Provided passage —
###

Bores, 35, is a former Palantir employee who co-sponsored New York’s Responsible AI Safety and Education Act, known as the RAISE Act. The law requires major AI developers to report safety incidents and publish information on safeguards. In a campaign video, Bores called the race “the first congressional race in the country where the dividing line is: can we regulate AI at all?”

The attack on Bores has been led by Think Big, an affiliate of Leading the Future, a bipartisan network of super PACs created to back “pro-AI” candidates. The Guardian reported that Think Big has spent $8.2 million in the primary. Leading the Future has raised more than $75 million and is mainly funded by venture capital firm Andreessen Horowitz, an OpenAI investor, and OpenAI president and co-founder Greg Brockman, according to NPR. The Guardian reported that its $75 million war chest comes from four donors: Marc Andreessen, Ben Horowitz, Greg Brockman and Anna Brockman.

Leading the Future says it opposes policies that “stifle innovation, enable China to gain global AI superiority, or make it harder to bring AI’s benefits into the world.” One anti-Bores ad argued that laws such as the RAISE Act would create a “chaotic patchwork of state rules that would crush innovation.” The group supports a national approach to AI standards and safeguards.

On the other side is Public First, a network of super PACs aligned against Leading the Future. Anthropic, an AI company founded by former OpenAI employees, announced in February that it was contributing $20 million to a related nonprofit, Public First Action, which “opposes federal efforts to freeze state progress without adequate federal safeguards.” Anthropic said it did not want to “sit on the sidelines” while AI policy is developed.

Public First-affiliated PACs, including Jobs and Democracy and Defending Our Values, have spent $16.6 million so far on congressional races in states including North Carolina, Texas and Utah, according to OpenSecrets. In New York, Public First-linked groups and other tech-funded PACs, including crypto billionaire Chris Larsen’s You Can Push Back, have spent millions countering the anti-Bores campaign.

Brad Carson, a former Democratic congressman from Oklahoma who founded Public First, described the race to The Guardian as “the AI civil war.” He said Leading the Future’s message was: regulate AI, “and we will find you, wherever you are.”

###

Problems to work on —
a: In the passage about the AI spending fight over Bores's race, how much did Anthropic say it was contributing to Public First Action?
b: Write the next part of the passage about the AI spending fight over Bores's race.

###

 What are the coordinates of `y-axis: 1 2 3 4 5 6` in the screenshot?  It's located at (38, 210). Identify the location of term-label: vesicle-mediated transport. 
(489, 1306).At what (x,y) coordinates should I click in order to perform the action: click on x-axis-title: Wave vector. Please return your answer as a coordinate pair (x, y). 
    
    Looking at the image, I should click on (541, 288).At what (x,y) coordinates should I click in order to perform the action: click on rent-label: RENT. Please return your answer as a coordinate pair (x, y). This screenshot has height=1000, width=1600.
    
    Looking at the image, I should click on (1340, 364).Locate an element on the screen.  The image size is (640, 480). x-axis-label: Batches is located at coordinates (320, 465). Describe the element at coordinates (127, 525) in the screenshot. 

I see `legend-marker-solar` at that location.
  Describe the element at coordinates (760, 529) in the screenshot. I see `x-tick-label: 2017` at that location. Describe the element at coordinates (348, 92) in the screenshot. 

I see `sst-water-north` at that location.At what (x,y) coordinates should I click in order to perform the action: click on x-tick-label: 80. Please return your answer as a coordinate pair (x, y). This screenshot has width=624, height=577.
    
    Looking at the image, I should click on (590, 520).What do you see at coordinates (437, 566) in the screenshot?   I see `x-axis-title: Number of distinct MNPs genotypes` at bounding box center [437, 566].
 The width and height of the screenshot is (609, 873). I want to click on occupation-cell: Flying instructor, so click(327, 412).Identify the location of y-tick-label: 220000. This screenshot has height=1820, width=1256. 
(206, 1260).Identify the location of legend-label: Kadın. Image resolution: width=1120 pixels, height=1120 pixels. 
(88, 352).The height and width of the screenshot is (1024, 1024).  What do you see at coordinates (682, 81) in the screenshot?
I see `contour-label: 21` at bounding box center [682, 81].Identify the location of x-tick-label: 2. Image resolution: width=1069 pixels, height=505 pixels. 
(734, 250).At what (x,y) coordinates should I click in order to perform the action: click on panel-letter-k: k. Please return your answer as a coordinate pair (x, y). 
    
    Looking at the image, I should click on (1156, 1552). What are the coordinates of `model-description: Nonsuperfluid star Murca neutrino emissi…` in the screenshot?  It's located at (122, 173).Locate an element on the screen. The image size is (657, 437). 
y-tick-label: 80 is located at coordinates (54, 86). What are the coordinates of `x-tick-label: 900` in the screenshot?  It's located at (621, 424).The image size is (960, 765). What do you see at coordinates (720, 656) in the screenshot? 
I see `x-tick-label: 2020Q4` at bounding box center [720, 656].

###

Outputs in order —
a: $20 million.

b:
The spending reflects broader divides inside the AI industry. OpenAI and Anthropic compete for funding, employees and customers, and NPR reported that both are planning large initial public offerings later this year. Molly White, an independent researcher and tech industry critic, said the political fight “really mirrors the corporate competition between OpenAI and Anthropic” and their differing approaches to AI development and safety.

The money is not limited to New York. Leading the Future has spent $23.5 million on dozens of races through super PACs including Think Big and American Mission, according to OpenSecrets. Public First has backed candidates in Utah, Texas, Oklahoma and North Carolina, including lawmakers involved in AI policy. Meta is funding super PACs aimed at AI policy in Texas and California, while Google and Meta are backing another California-focused super PAC, NPR reported.

Congress has not passed broad AI legislation despite bipartisan agreement that the technology requires a policy response. “Almost everyone in Washington agrees AI is transformative and requires some kind of policy response,” said Nicole Alvarez, a senior tech policy analyst at the Center for American Progress. “The real fight is what governance looks like.”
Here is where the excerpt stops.